As soon as the criminal actor disables endpoint security software, they likely have limited time before they are detected – IT admin logs into ESET PROTECT in the morning and finds that endpoint protection was disabled or settings changed (likely through an XDR alert, kicking off an incident response).
False positives can happen, but in the case of ESET technology, that is less of a concern, thanks to our track record of regularly realizing the lowest rate of false positives amongst all tested vendors. Hence it is always better to heed the warnings of the endpoint protection platform itself rather than the page you are browsing or the software you are trying to install – always keep your protection enabled.
ESET’s anti-tampering technologies
At ESET, we strive to offer the best product we can, and this has been true for years, as our over 30-year-long cybersecurity history suggests. Anti-tampering functionality has been among our best tools in combating hacking attempts for several years now. It has been over a decade since we introduced several technologies to protect our software from being tampered with – one of the first vendors to do so, in fact.
The most important anti-tampering feature that customers need to be reminded about is setting a strong password/passphrase to protect their settings. Critically, customers should prioritize this step as it pays big dividends toward achieving ultimate protection.
Tech-wise, ESET uses core technologies modules including HIPS and Self-Defense, among others, to deliver self-defense across its products to prevent exploitation of memory corruption vulnerabilities or to block executable code from launching where it is not supposed to. These join trust certificates and other technologies and strategies to limit manipulation of our product.
The above modules work in concert with ESET Anti-Tampering technologies, including Protected Process Light, which controls and protects running processes from being infected by malicious code and possible exploitation by other potentially dangerous processes.

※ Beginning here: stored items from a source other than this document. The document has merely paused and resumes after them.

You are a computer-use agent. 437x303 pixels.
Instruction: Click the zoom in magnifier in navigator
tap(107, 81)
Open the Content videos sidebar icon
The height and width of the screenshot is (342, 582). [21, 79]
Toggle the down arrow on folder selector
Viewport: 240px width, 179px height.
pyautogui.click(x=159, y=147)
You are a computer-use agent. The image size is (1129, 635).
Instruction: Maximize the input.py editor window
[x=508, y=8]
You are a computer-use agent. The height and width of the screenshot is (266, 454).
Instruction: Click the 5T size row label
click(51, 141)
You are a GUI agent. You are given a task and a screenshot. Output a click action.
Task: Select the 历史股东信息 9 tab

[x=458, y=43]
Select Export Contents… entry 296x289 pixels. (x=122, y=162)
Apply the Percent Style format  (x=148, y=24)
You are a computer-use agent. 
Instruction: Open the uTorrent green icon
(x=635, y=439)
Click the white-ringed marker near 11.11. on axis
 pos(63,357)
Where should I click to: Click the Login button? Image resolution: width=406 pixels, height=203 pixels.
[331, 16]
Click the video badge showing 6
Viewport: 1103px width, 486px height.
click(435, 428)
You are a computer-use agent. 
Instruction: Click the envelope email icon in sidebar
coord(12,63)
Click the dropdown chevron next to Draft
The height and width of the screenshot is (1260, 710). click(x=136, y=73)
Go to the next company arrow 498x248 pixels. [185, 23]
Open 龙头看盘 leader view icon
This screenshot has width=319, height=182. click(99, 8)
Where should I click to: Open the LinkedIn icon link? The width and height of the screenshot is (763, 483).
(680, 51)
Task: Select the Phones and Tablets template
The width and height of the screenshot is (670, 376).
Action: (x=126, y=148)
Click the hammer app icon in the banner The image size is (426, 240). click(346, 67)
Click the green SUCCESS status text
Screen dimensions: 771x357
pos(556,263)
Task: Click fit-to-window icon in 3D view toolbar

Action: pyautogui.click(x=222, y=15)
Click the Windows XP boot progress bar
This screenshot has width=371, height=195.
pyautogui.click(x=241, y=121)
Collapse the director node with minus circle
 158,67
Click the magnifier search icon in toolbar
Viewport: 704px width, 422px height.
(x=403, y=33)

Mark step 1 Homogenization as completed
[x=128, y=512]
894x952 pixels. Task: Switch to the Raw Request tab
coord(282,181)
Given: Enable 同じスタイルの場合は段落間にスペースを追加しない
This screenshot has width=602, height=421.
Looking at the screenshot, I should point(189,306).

Additionally, since the introduction of Windows 8.1 OS and higher, there is also ELAM, or Early Launch Anti-Malware, in the form of an opt-in driver, which helps anti-malware services by being launched as a protected service, only allowing trusted, signed code (Windows or anti-malware vendor signed) to load, as a built-in defense against code injection attacks.
These technologies are important since both malware and manual attackers will always focus on disabling the protection system first, even after attempting a remote login – disabling services for them is of utmost importance.
Testing confirms ESET’s anti-tampering chops
For any endpoint security solution, independent testing done by analysts is how a product receives professional/critical acclaim and certification proving its expert competence.
Regarding anti-tampering, ESET excelled in tests as far back as 2014 and 2015, when independent testing found ESET’s consumer offering 100% successful in preventing tampering attacks, a major milestone compared to the competition of 32 different vendors.
AV-Comparatives’ recent Anti-Tampering Certification Test results mark yet another feather in ESET’s cap – certifying ESET PROTECT Entry with the highest degree of approval while also affirming ESET’s continuous improvements of its anti-tampering technologies, like our password protection for settings, which was the most relevant settings change that AV-Comparatives highlighted in their test.
*Users of ESET Protect Entry are by default also entitled to use ESET Protect Cloud, which can help admins save time and capacity.